The β-Catenin pathway is sufficient to induce pre-organizer gene expression program at the blastula stage. (A–D). Embryos were injected into the animal pole at 4-cell stage with synthetic mRNA for β-catenin (150 pg per blastomere), dnGSK-3 (150 pg per blastomere) or were treated with LiCl and analyzed at stage 9 for chordin expression by in situ hybridization. The patch of expression of chordin in panel A marks the position of the pre-organizer on the dorsal margin of blastula embryos. All embryos are shown in animal view. (E,F) Ectodermal explants of the embryos treated the same way as above were isolated at stage 8 and the expression levels of (E) chordin, noggin, follistatin and Xnr3 or (F) cerberus, dkk-1, frzb-1 and gsc were determined by RT-PCR at stage 9. EF1α and ODC serve as control for equal loading.
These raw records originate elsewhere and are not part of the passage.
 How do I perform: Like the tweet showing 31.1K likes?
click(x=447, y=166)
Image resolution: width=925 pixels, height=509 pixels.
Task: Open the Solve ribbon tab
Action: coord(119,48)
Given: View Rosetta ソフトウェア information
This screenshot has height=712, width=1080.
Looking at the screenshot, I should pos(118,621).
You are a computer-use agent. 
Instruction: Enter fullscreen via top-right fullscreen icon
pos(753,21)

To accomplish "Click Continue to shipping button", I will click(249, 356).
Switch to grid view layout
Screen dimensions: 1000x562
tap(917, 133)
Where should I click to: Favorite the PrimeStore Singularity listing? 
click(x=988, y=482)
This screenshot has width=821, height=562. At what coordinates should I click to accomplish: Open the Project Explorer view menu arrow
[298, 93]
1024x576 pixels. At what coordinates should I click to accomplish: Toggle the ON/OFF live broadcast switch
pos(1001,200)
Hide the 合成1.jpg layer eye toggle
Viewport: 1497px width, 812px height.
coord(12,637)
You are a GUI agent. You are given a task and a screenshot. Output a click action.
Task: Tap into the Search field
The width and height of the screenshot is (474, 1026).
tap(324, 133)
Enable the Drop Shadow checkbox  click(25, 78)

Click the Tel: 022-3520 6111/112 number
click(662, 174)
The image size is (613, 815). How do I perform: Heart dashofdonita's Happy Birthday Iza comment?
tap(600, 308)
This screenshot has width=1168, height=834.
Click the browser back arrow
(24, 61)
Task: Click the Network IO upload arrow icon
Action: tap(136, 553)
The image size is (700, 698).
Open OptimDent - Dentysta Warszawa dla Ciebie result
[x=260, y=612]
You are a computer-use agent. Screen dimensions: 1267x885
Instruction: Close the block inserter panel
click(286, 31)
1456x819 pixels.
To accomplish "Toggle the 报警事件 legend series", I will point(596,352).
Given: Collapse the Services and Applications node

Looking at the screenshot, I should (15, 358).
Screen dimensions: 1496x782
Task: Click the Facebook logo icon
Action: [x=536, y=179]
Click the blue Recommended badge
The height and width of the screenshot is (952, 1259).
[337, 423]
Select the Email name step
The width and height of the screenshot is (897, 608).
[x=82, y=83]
Note that organizer gene markers in E, but not those in F, were induced by the β-Catenin pathway in ectodermal explants at blastula.

FIG. 6

β-Catenin signaling promotes neural differentiation and neural crest formation. (A) RT-PCR analysis of ectodermal explants injected with dnGSK3 (lane 3; 150 pg/blastomere), β-catenin (lane 4; 150 pg/blastomere), treated with LiCl (lane 5; 120 mM in 0.1 × Barth for 30 min at 32-cell stage), or injected with a constitutive active BMP receptor (caBR; 1 ng/blastomere) and treated with LiCl (lane 6) and harvested at stage 24. Note that induction of the neural marker genes NCAM and Otx-2 is activated by the β-Catenin pathway and requires inhibition of BMP signaling. (B) Ectodermal explants of embryos treated with LiCl express the neural crest marker Slug by RT-PCR analysis. (C–K) Ectodermal explants microinjected with dnGSK3 or β–catenin mRNA and analyzed by in situ hybridization using β-neurotubulin as a marker for differentiated neurons at stage 24 (C–E) or by morphological (F–H) and histological (I–K) criteria at stage 42. The inset in panel C shows the expression of β-neurotubulin in a control embryo. Note that in explants of dnGSK3 and β-catenin injected embryos β-neurotubulin expression is patchy and that in histological sections neural crest-like tissues with melanocytes are observed. ae, atypical epidermis; ne, neural tissue; nc, neural crest; cg, cement gland.

FIG. 7

Model for organizer induction. The diagram indicates three steps in the establishment of a dorsal signaling center. At the blastula stage nuclear β-Catenin (dotted area) induces the early zygotic expression of organizer-specific genes (black) such as chordin, noggin, follistatin and Xnr3 in the pre-organizer region. These BMP antagonists may participate in the pre-determination of the neural plate. Later, Nodal signals originating from vegetal cells (hatched area) are required for the induction of mesoderm and for maintenance of organizer gene expression. At the gastrula stage, the same cocktail of factors secreted by the mature Spemann's organizer will pattern all three germ layers and is maintained by Nodal-related signals produced from within the mesoderm (hatched area).